Ada yang bilang dialog tidak mungkin. Bagaimana menurutmu?
Banyak orang mengatakan negosiasi tidak bisa menghasilkan resolusi apa pun. Hal ini dapat dimengerti mengingat sejarah perundingan yang sia-sia dan sia-sia yang dialami negara kita selama bertahun-tahun. Kuncinya terletak pada kemauan untuk menempuh jalan menuju demokrasi federal.
Setiap orang mungkin menuntut prasyarat untuk melakukan pembicaraan. Untuk mengatasi prasyarat tersebut, kita harus mengatur pertemuan pendahuluan untuk melakukan pembicaraan tidak resmi dengan perwakilan junta yang tidak terlalu menonjolkan diri.
Penting untuk menyadari konteks internasional.
Amerika Serikat, Tiongkok, ASEAN, Inggris, PBB dan Uni Eropa dapat mendukung proses ini. Laos adalah ketua ASEAN saat ini dan memiliki hubungan baik dengan Tiongkok. Akan menarik untuk melihat bagaimana mereka melanjutkan konsensus lima poin ASEAN.
Jadi kita harus memprioritaskan mencari cara untuk merancang konstitusi federal yang demokratis.
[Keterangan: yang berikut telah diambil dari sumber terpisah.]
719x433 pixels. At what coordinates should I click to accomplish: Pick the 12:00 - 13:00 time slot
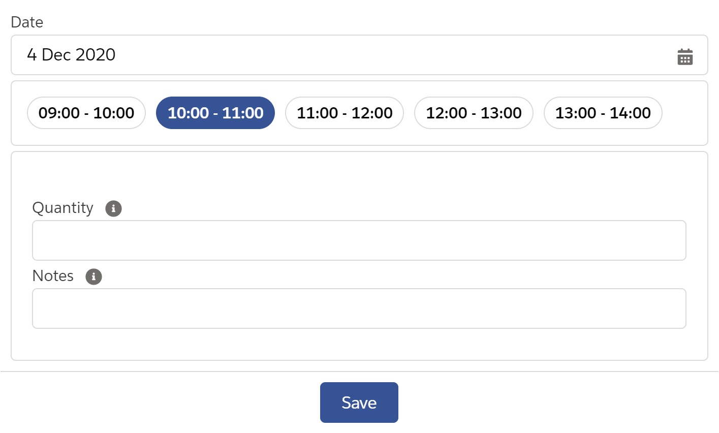474,113
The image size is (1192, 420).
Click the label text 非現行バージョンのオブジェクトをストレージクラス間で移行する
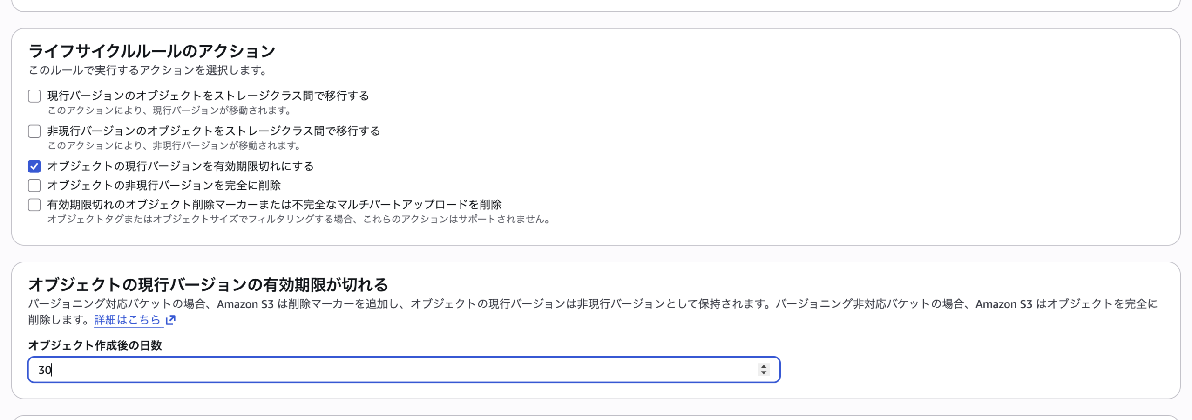214,131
Dalam konteks global, dialog dan keterlibatan militer seringkali terjadi secara bersamaan.
Terlibat dalam dialog tidak berarti mengakhiri revolusi atau membuat kesepakatan.
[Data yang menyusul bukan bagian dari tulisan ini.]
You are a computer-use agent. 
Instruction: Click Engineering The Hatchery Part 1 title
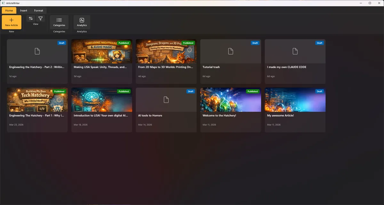pyautogui.click(x=36, y=116)
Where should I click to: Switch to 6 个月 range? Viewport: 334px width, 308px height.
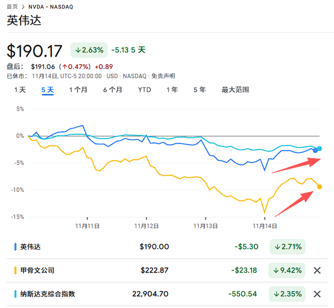(x=112, y=90)
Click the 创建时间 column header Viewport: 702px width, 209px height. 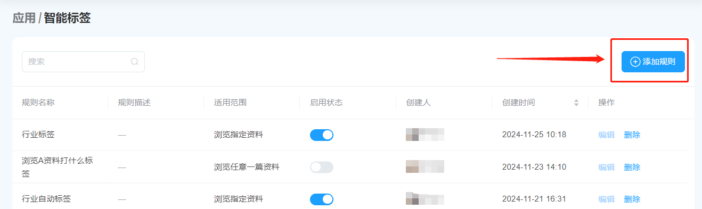pyautogui.click(x=518, y=103)
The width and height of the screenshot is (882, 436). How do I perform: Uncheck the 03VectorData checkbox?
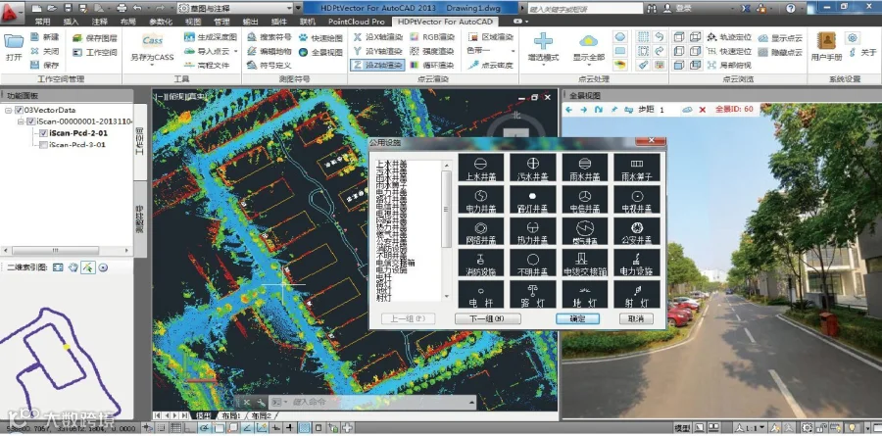[19, 111]
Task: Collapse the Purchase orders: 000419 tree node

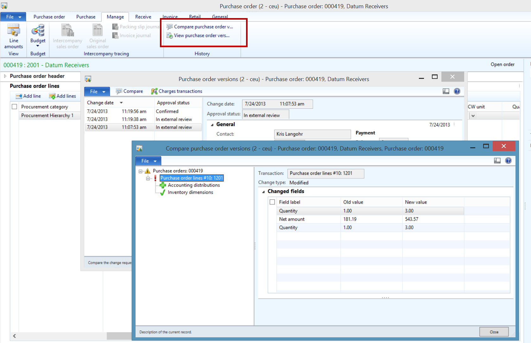Action: 140,171
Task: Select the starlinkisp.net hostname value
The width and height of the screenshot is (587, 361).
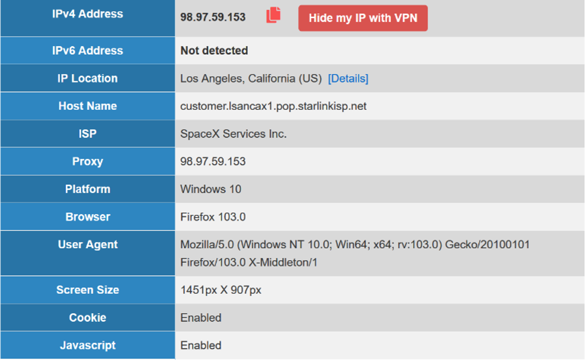Action: (273, 106)
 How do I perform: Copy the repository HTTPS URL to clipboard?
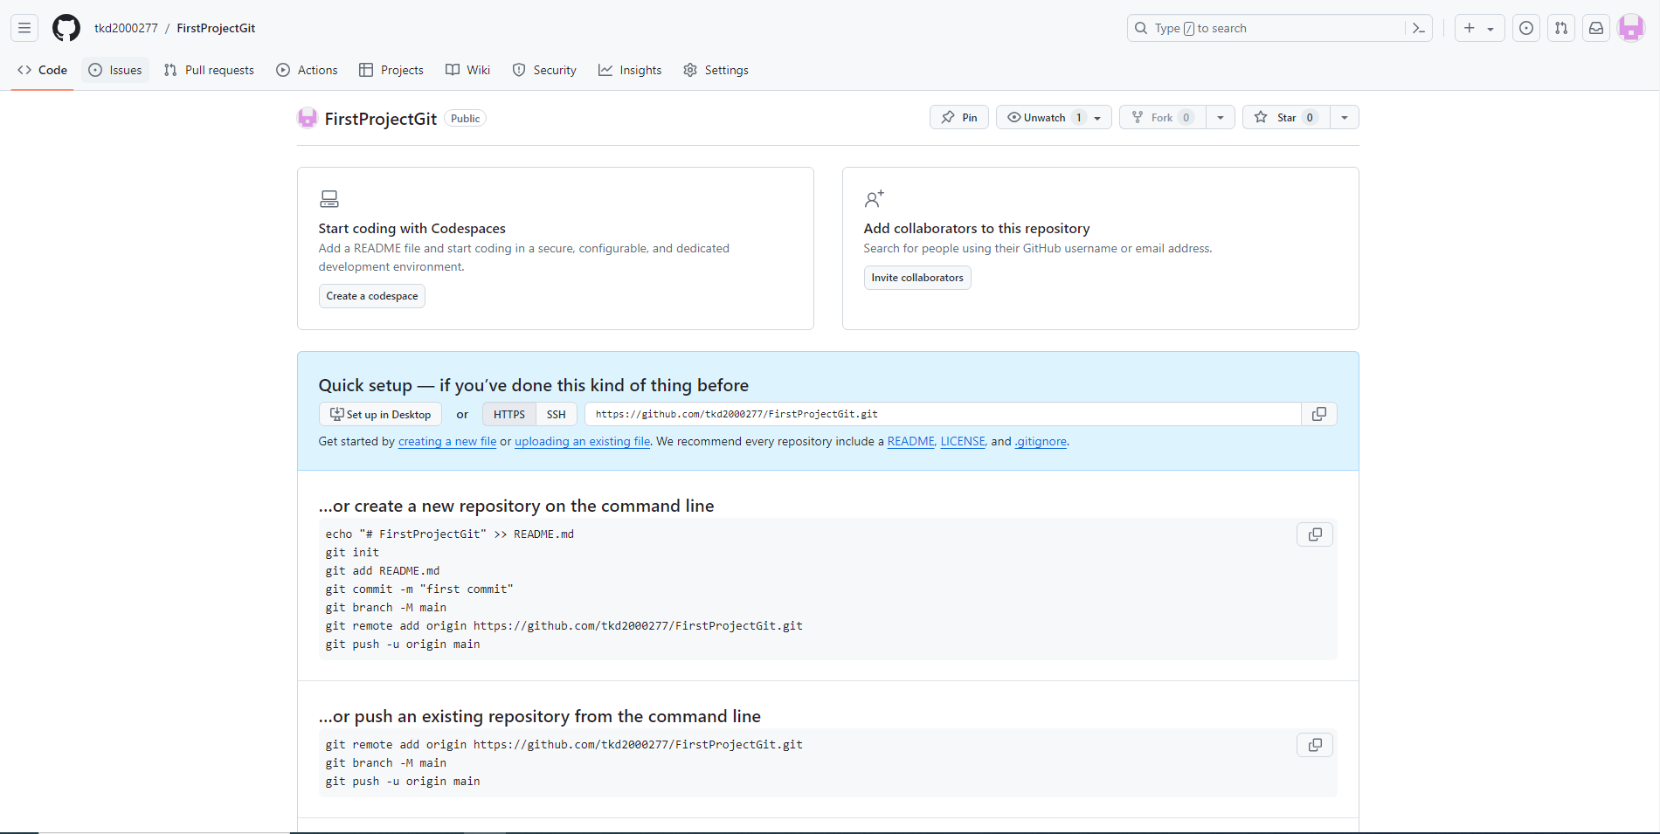tap(1319, 414)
Penting untuk berpegang teguh pada prinsip-prinsip Anda dan melakukan dialog berdasarkan prinsip-prinsip tersebut. Proses rekonsiliasi nasional sebelumnya gagal karena tidak adanya prinsip yang tepat.
Kami hanya sedang melamun saat itu. Kami tidak mampu melakukan itu lagi.